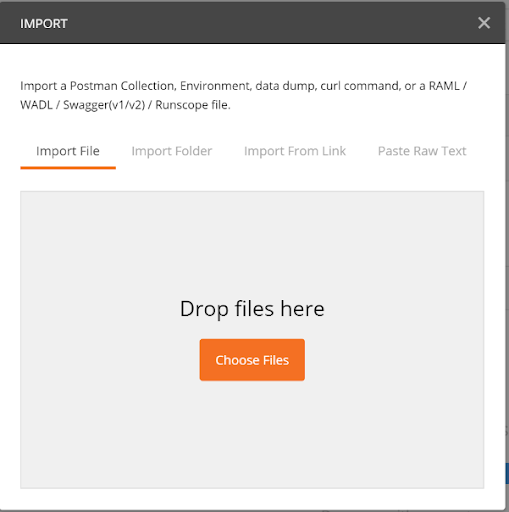Click 'Postman Collection' in the description text
This screenshot has height=512, width=509.
122,86
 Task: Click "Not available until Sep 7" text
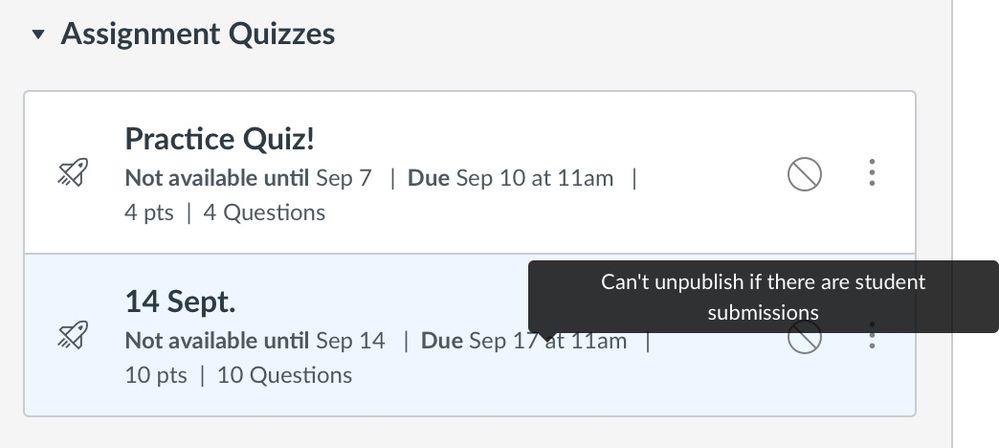(x=248, y=178)
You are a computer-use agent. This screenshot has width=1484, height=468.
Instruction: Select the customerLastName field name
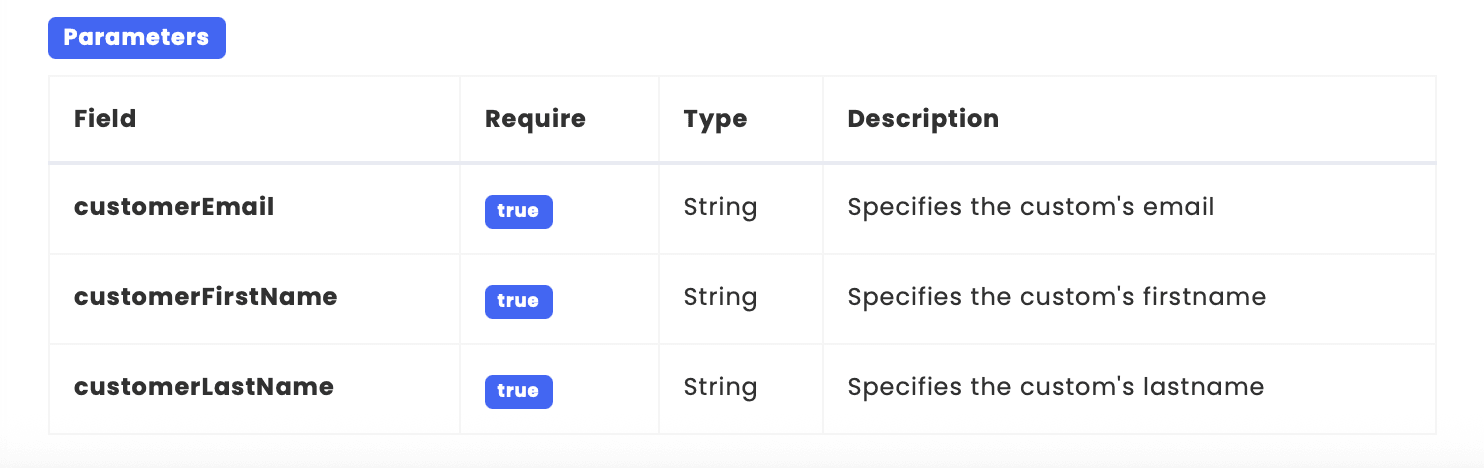[204, 387]
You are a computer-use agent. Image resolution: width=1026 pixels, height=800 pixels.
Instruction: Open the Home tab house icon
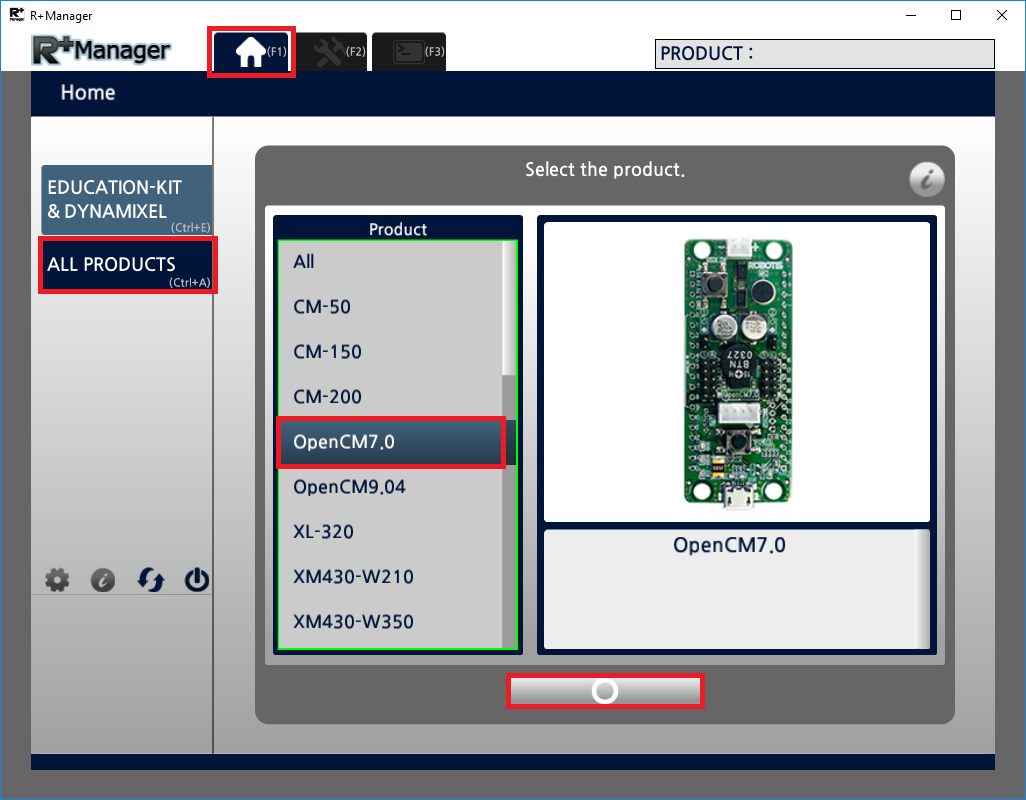251,53

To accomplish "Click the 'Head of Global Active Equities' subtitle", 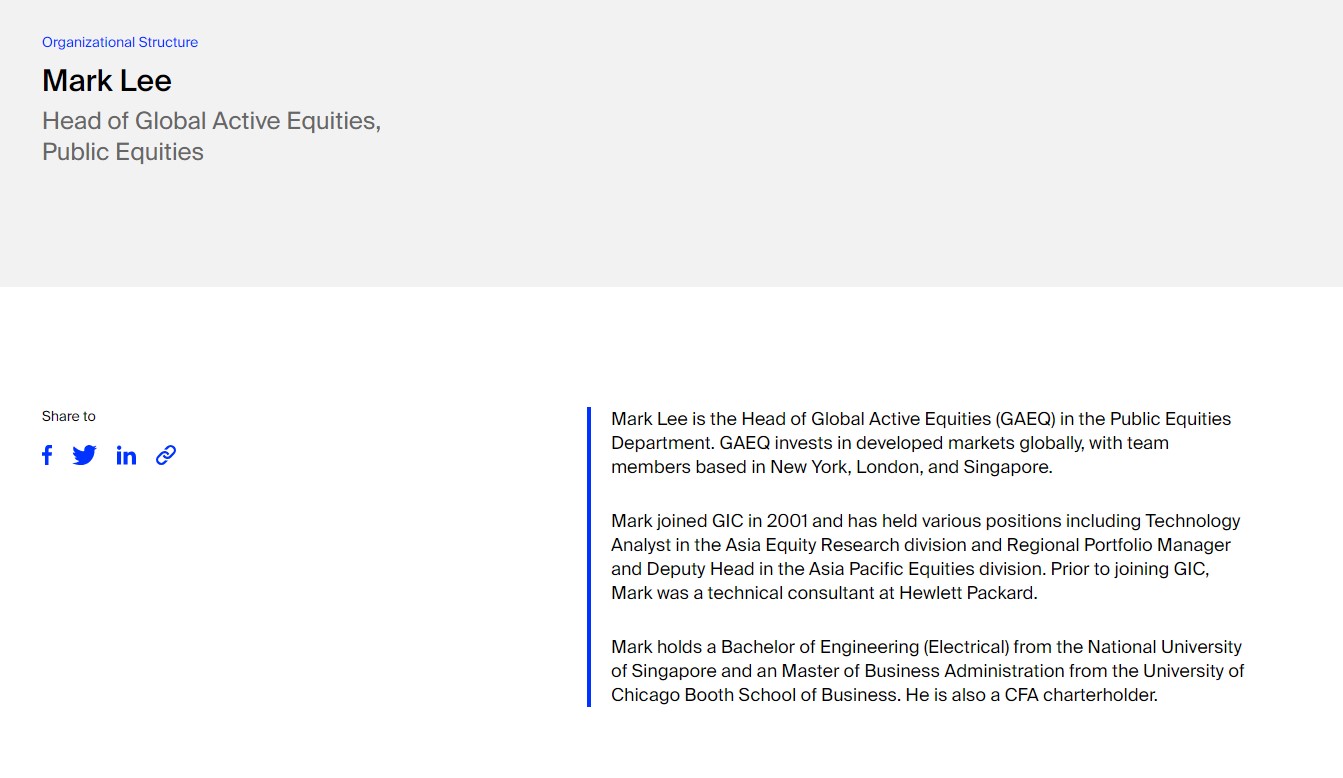I will pyautogui.click(x=211, y=121).
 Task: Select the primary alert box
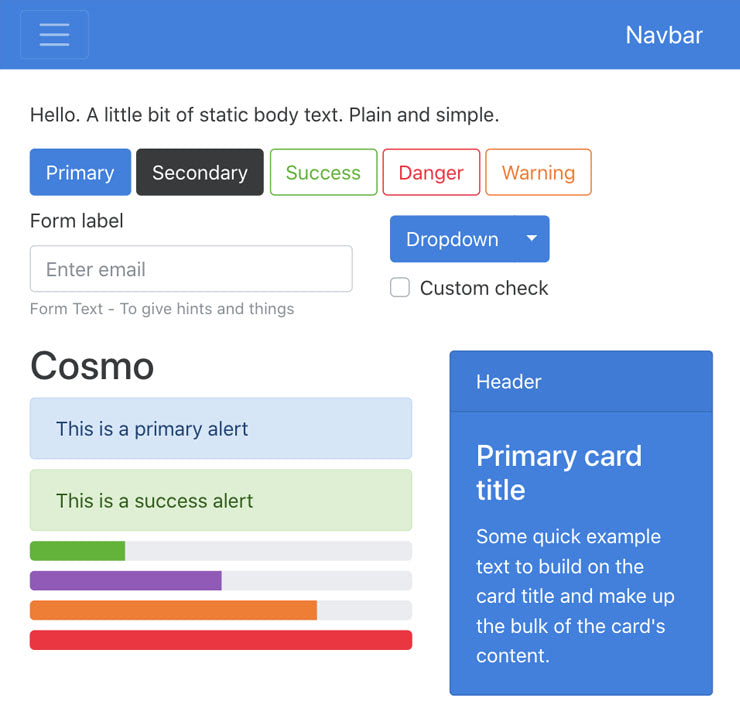coord(221,429)
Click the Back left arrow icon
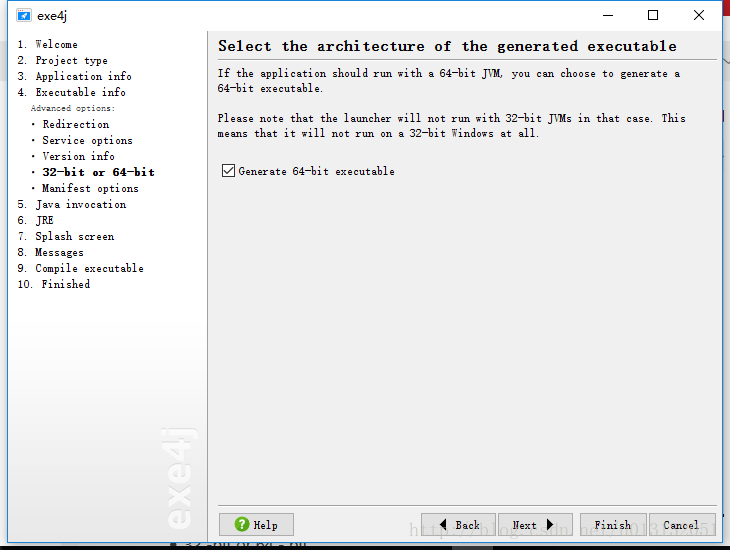This screenshot has width=730, height=550. coord(443,524)
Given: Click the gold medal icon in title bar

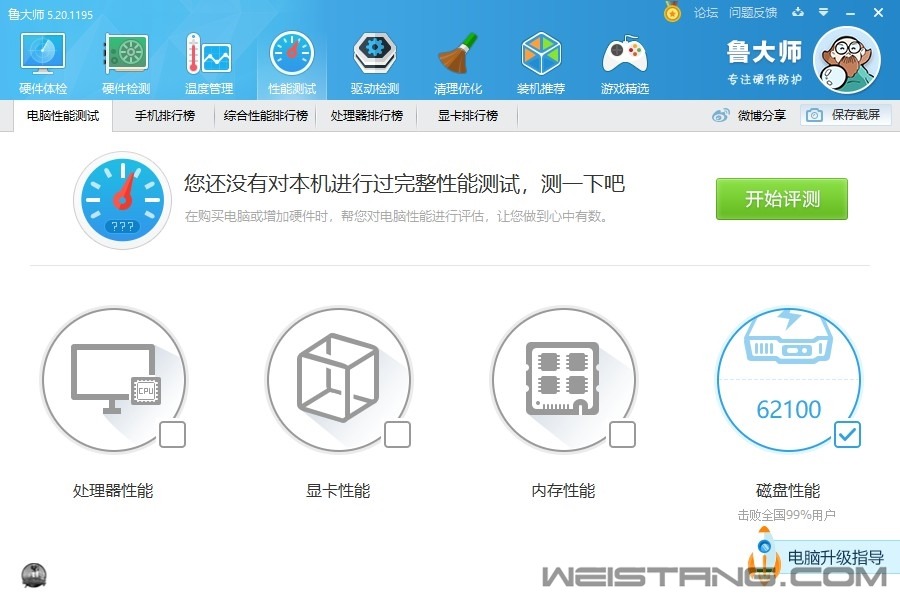Looking at the screenshot, I should click(x=672, y=12).
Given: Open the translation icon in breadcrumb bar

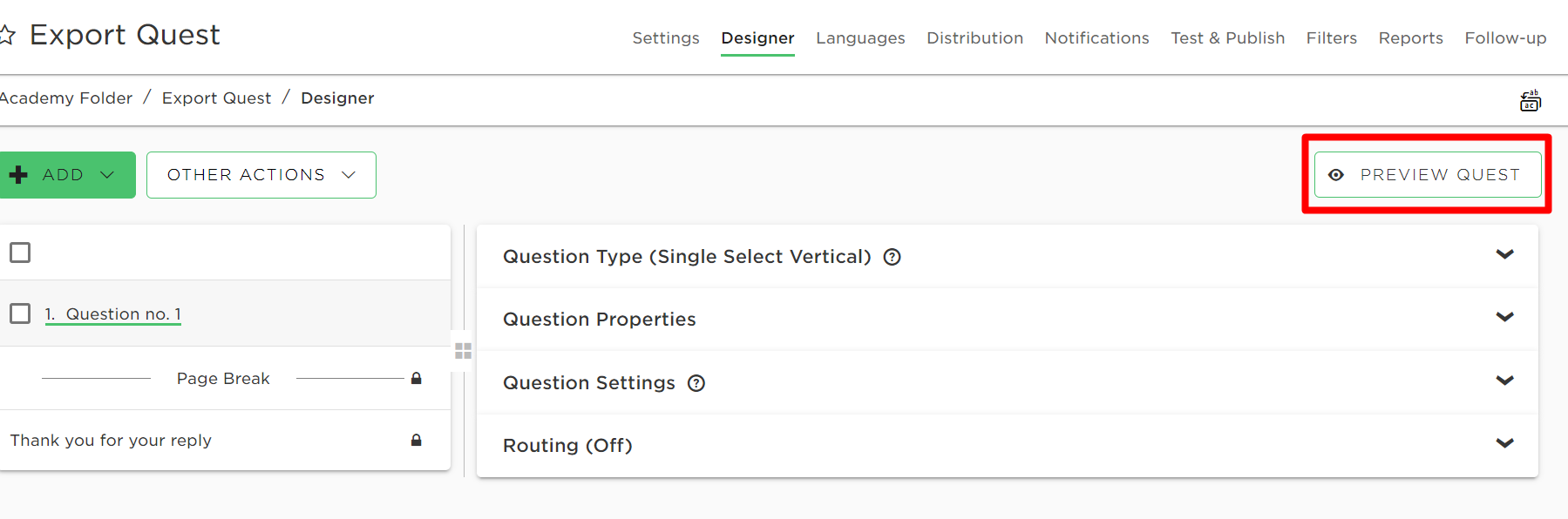Looking at the screenshot, I should (x=1530, y=100).
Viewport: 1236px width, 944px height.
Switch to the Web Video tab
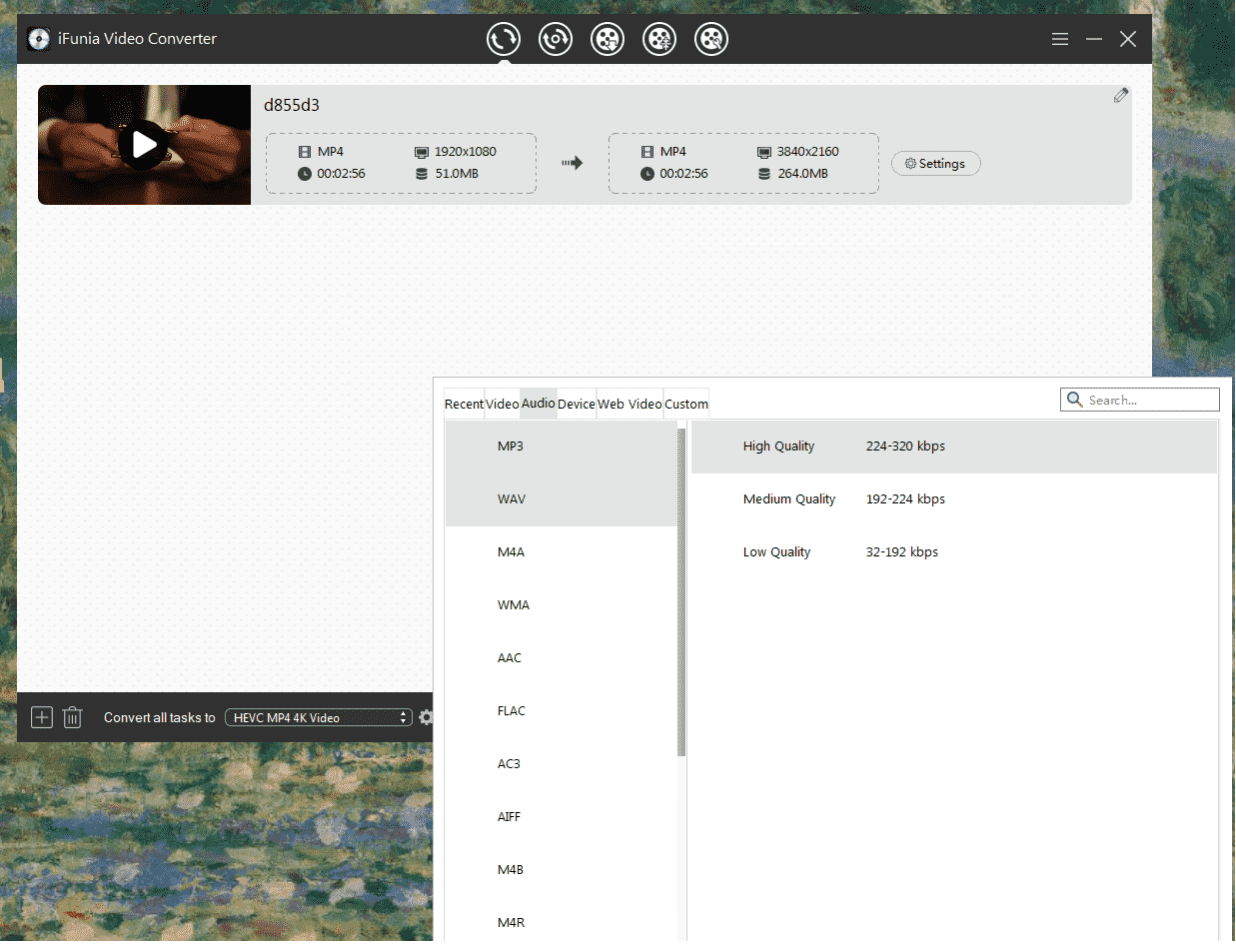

────────────────────────────────────────

Pick out each line in the material above that contains the string "Task", and copy those lines in full.

(Written response):
 Task: Click "Not available until Sep 7" text
 Task: Select the primary alert box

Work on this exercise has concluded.